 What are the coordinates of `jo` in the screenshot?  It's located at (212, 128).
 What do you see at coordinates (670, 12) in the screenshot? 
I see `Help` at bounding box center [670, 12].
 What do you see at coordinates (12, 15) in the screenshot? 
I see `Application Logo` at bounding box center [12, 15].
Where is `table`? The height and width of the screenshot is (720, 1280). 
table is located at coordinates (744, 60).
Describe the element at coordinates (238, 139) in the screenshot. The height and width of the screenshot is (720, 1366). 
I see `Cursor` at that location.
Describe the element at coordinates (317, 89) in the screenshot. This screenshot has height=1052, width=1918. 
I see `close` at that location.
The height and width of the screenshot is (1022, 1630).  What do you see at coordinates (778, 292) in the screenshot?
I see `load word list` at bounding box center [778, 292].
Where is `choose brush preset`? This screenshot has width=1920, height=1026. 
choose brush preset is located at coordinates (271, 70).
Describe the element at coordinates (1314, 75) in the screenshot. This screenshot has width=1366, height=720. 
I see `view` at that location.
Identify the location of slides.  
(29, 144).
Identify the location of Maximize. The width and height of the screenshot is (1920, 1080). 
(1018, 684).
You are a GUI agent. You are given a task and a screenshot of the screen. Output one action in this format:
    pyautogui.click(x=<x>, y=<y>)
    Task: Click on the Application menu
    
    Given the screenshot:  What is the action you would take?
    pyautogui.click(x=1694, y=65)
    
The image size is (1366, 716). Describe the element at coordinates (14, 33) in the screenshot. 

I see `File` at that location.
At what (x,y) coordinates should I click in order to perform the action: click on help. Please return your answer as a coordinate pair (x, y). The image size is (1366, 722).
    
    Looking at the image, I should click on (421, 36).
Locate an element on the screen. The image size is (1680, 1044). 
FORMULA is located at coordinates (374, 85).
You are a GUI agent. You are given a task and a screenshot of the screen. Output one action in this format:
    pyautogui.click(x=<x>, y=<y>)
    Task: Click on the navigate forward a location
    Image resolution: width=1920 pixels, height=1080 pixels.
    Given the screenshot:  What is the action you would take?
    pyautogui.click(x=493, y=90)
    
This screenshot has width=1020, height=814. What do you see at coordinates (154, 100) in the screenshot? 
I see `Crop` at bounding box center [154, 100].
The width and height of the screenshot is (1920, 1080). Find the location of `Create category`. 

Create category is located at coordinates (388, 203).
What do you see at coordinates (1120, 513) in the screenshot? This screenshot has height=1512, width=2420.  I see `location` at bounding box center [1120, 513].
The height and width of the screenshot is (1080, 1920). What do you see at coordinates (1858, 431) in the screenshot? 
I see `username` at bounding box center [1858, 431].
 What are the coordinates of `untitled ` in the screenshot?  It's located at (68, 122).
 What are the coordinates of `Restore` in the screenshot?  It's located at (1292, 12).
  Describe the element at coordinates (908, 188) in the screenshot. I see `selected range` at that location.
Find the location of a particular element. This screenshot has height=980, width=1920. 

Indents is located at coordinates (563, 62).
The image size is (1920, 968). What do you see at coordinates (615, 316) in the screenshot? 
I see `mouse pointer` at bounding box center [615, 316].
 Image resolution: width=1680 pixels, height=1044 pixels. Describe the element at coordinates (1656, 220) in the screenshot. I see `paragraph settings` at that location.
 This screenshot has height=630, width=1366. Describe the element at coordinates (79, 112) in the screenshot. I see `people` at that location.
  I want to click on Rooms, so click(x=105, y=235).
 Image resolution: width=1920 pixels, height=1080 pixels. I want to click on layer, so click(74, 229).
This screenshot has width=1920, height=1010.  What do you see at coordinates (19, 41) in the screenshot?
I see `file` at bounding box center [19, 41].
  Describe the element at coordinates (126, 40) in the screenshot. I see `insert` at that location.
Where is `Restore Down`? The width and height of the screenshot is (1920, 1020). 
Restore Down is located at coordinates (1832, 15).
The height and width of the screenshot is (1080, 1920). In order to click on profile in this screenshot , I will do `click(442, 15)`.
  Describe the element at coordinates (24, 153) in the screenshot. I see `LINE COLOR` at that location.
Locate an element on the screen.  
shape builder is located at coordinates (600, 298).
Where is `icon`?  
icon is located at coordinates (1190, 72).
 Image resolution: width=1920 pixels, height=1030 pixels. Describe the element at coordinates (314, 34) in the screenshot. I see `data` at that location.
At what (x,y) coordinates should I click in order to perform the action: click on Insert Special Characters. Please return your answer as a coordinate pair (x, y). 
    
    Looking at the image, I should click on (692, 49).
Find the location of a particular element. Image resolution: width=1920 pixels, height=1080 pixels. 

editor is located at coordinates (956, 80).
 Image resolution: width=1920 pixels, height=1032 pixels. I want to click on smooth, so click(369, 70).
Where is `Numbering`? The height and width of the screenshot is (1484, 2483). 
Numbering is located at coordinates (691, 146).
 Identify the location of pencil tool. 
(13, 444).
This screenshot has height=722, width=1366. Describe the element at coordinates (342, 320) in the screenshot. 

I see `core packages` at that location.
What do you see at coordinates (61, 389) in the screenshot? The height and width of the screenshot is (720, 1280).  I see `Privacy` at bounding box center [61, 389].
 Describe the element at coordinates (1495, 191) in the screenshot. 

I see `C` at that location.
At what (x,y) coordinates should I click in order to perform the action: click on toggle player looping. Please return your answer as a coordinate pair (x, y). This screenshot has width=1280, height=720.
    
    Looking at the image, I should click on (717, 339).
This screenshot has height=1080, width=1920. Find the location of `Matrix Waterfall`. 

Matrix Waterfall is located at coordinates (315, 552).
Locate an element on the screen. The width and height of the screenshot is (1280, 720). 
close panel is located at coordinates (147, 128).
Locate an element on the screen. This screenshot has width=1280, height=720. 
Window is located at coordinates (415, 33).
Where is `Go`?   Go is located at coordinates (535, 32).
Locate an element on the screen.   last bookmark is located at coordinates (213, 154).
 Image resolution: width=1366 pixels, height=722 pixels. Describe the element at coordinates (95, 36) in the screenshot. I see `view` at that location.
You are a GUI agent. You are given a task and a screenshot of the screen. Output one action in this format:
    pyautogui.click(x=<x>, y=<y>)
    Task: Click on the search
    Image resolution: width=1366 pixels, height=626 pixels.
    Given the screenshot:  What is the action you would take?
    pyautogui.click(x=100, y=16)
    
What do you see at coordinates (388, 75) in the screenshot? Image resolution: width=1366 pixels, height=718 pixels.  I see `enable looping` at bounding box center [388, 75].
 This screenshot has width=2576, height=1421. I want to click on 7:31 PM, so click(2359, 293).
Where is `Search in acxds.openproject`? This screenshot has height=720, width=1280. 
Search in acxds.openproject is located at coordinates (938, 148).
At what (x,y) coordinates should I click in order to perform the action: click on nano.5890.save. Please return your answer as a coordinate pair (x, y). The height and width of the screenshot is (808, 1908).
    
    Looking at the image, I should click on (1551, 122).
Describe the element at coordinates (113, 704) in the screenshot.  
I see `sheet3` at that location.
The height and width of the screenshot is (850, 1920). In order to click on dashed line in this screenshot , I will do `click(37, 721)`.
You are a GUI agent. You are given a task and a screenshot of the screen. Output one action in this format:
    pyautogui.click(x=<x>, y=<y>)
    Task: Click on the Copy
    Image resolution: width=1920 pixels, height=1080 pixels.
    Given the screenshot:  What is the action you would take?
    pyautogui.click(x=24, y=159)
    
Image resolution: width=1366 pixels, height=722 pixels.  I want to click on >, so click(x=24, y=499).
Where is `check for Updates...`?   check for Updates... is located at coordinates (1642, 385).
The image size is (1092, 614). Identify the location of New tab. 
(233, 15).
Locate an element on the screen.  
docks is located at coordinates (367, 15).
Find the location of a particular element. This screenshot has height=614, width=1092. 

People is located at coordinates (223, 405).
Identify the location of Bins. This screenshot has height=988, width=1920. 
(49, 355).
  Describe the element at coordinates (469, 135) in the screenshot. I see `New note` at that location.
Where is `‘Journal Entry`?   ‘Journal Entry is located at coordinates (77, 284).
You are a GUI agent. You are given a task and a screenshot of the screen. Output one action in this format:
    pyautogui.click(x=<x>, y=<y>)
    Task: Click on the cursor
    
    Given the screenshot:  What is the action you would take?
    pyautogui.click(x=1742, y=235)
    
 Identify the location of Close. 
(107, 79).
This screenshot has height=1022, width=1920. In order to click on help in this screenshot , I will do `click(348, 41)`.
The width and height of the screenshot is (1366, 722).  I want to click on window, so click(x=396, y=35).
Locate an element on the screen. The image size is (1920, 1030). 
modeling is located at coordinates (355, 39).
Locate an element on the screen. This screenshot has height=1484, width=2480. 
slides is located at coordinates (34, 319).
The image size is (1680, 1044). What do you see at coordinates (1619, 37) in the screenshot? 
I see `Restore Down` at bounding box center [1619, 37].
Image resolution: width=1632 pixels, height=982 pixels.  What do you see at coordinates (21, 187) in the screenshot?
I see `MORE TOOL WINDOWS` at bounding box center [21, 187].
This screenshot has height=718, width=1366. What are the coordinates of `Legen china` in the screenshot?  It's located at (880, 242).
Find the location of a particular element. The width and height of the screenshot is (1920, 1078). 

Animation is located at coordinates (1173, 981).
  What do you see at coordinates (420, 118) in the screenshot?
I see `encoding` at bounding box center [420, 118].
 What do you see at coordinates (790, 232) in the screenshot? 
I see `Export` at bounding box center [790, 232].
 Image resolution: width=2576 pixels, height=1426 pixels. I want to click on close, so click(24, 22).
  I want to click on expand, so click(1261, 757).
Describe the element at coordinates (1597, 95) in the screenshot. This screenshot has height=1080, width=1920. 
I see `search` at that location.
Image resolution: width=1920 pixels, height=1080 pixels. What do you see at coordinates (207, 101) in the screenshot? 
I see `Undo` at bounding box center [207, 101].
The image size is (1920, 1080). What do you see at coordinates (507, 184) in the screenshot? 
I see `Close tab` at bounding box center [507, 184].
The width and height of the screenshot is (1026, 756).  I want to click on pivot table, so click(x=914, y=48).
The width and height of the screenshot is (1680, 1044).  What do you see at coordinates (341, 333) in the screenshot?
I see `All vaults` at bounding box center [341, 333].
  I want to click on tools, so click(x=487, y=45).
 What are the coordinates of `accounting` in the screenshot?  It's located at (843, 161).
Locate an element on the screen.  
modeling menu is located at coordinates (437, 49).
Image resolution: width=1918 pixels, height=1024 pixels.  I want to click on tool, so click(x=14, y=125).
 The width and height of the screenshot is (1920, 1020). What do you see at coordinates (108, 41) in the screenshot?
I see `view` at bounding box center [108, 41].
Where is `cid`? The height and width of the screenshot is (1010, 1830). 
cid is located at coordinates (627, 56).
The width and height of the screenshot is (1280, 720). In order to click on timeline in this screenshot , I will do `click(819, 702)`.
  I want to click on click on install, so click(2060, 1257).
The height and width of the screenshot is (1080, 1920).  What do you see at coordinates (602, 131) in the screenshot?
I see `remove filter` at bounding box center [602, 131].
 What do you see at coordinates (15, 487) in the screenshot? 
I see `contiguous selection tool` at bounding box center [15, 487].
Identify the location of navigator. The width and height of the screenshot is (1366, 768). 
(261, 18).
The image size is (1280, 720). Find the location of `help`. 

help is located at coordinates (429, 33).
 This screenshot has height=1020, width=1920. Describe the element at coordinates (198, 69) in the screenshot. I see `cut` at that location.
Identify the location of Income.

● ● ●

DIRECTIVE
Copy every line from the items above that contains the word "brush", treating uppercase and lowercase as different.

TASK OUTPUT
Where is `choose brush preset`? This screenshot has width=1920, height=1026. 
choose brush preset is located at coordinates (271, 70).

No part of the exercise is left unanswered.